[Battlemesh] The 'blowing up the network' results

Henning Rogge hrogge at gmail.com
Wed Aug 12 14:57:49 CEST 2015


Hi,

I can also upload my whole results from the notebook, which should
contain everything.

Henning

On Wed, Aug 12, 2015 at 2:29 PM, Toke Høiland-Jørgensen <toke at toke.dk> wrote:
> So I managed to find the USB stick with the results from the 'blowing up
> the network' data sets. Below is a description of the test run, and a
> link to the results.
>
> We ran five different tests on the test setup (same setup as the other
> tests; all credit for setting up the test bed goes to the testing team,
> I just piggy-backed on their efforts): Two variants of the RRUL test,
> TCP upload and download tests, and a 8-stream download test designed to
> mimic the dslreports.net speedtest.
>
> The RRUL test consists of running four simultaneous bulk TCP streams in
> both the upstream and downstream directions (so eight streams total),
> while simultaneously running UDP and ICMP latency measurements. The test
> runs for 60 seconds, to make sure the network is fully saturated. There
> are two variants of the test: A best-effort only (called RRUL_BE) in
> which no diffserv marking is employed.
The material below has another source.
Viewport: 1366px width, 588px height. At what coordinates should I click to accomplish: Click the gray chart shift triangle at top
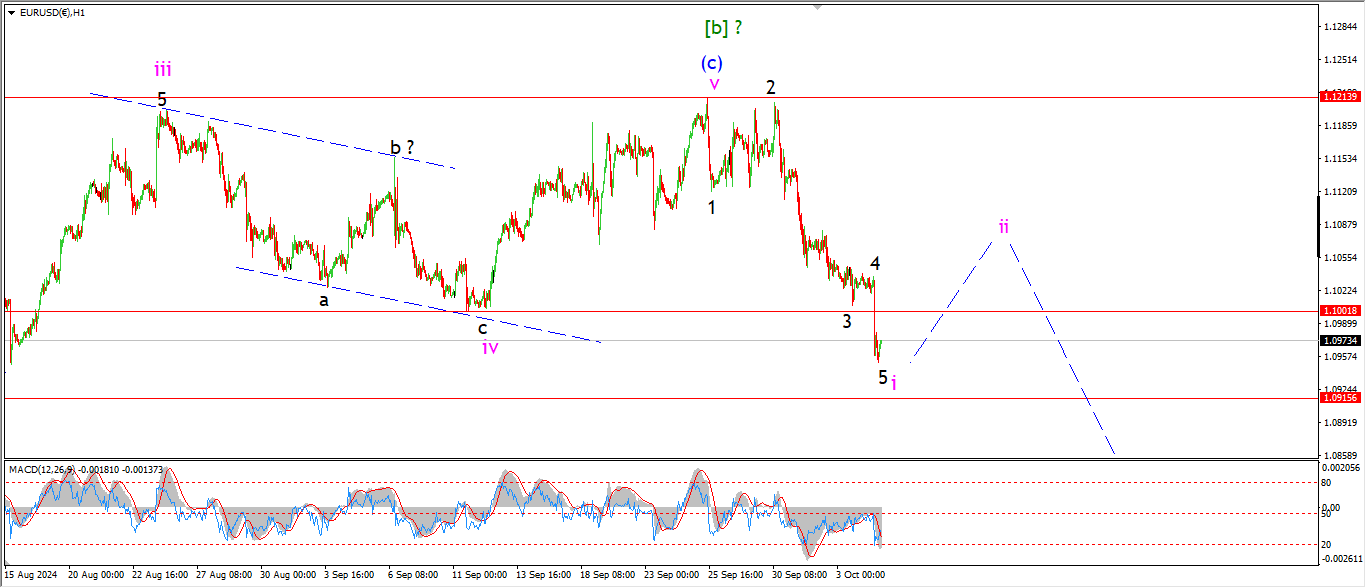click(x=818, y=7)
And the straight RRUL test, which
> marks each of the four TCP streams with different diffserv markings
> matching the mapping into hardware queues in the WiFi stack.
>
> The TCP upload and download tests are just a single TCP stream with
> simultaneous latency measurement, while the 8-stream download test runs
> (as the name implies) eight simultaneous download streams while also
> measuring latency.
>
> The results of the test runs are available here:
> https://kau.toke.dk/experiments/bmv8/
>
> That directory contains the Flent data files for all of the test runs,
> as well as CDF and box plots of the two variants of the RRUL test. As
> you can see, performance is fairly abysmal, with latency going up into
> the several seconds range. As I said on Saturday, the point here is not
> to pick a winning protocol (we only have the one sample, which is wayyy
> too little data to conclude anything meaningfully), but to show that
> they all break down in such conditions.
>
> For those interested in exploring the data further, I'd suggest
> installing Flent (https://flent.org) and loading the data files
> themselves into the GUI. There are several other plots available for the
> RRUL tests, and of course the other tests have plots available as well.
>
> Oh, and as a final note, I'd recommend adding these (or similarly
> disruptive) tests to next year's test regimen. Coming up with a test
> that actually causes sufficient disruption that the routing protocols
> start dropping links would be particularly interesting, in my
> opinion. :)
>
> (Did I mention that I like blowing up networks? ;))
>
> Feel free to ask any questions about the results or the tests themselves.